## Pixel coordinate grounding data
:::::

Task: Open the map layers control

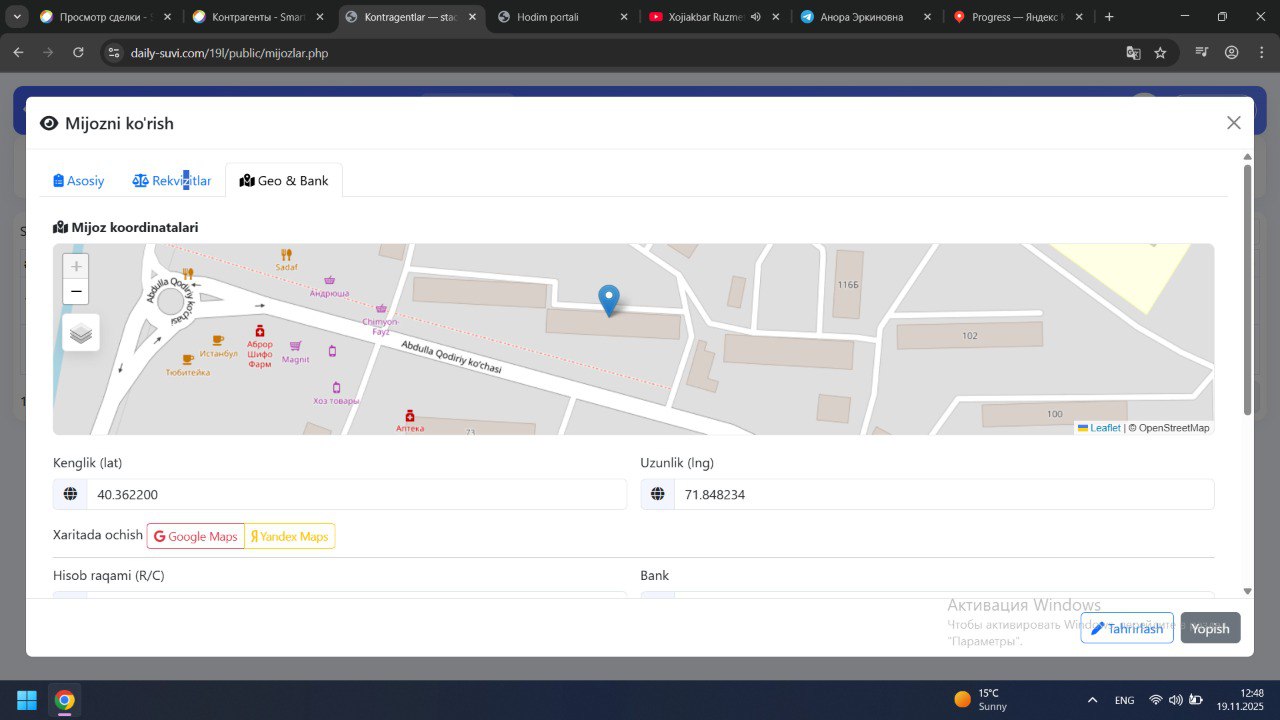Action: click(81, 333)
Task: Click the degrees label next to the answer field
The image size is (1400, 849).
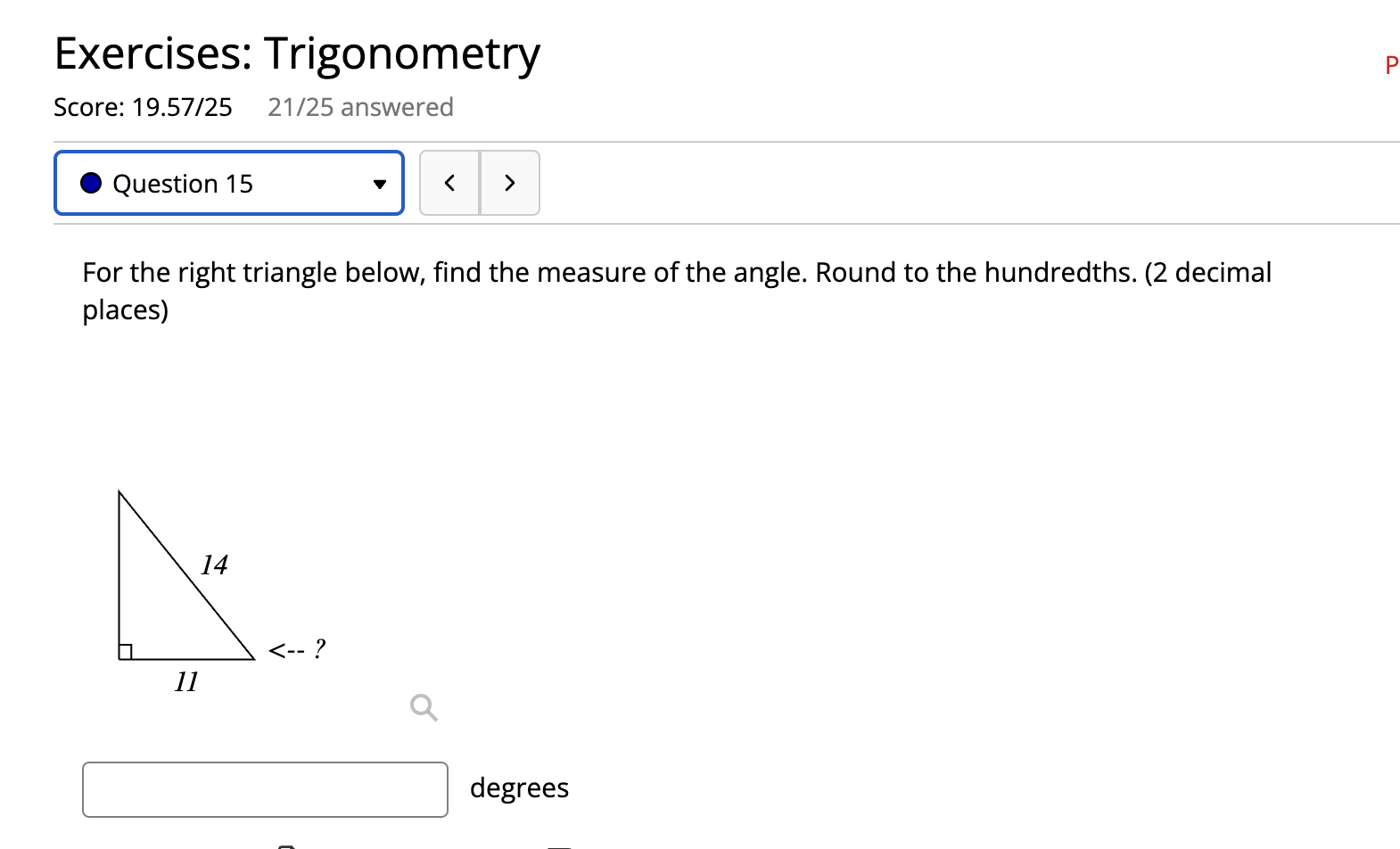Action: (519, 788)
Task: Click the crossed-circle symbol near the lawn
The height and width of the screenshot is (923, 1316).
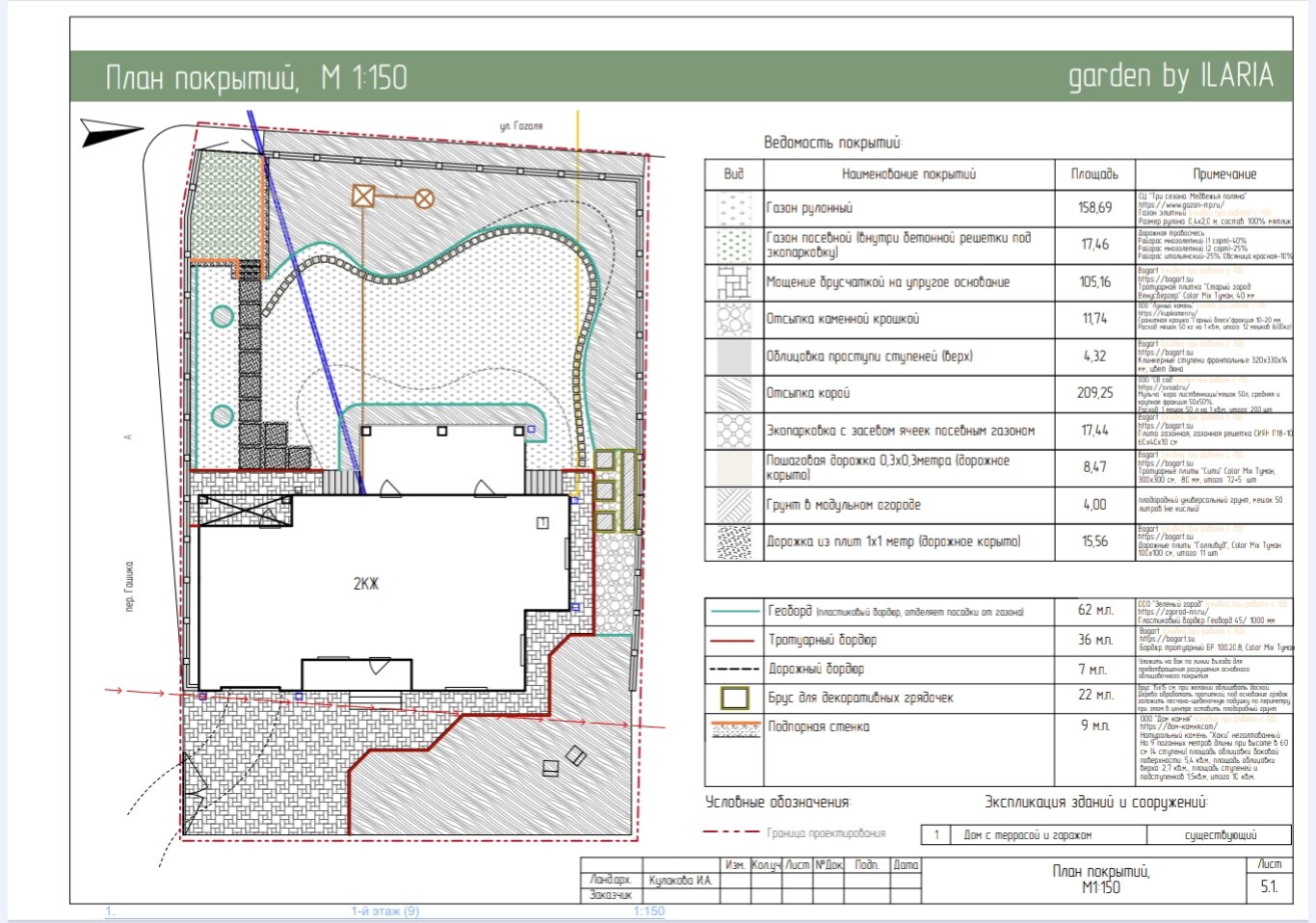Action: [424, 199]
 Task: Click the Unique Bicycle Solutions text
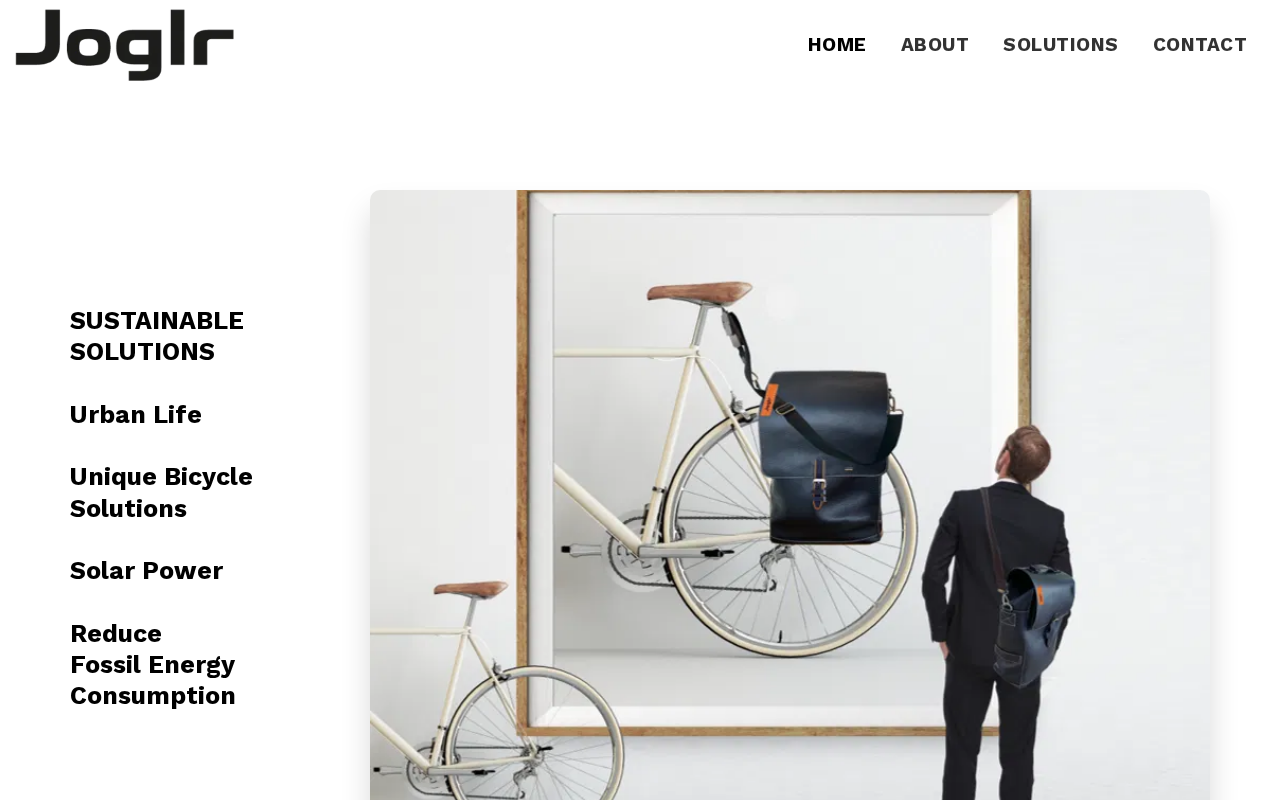[x=161, y=492]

:::::

## WHAT TO DO
Repeat the data verbatim, excluding all pictures.

## REPLY TO THE EXERCISE
Task: Open the map layers control

Action: click(81, 333)
Task: Click the degrees label next to the answer field
The image size is (1400, 849).
Action: (519, 788)
Task: Click the crossed-circle symbol near the lawn
The height and width of the screenshot is (923, 1316).
Action: [424, 199]
 Task: Click the Unique Bicycle Solutions text
[x=161, y=492]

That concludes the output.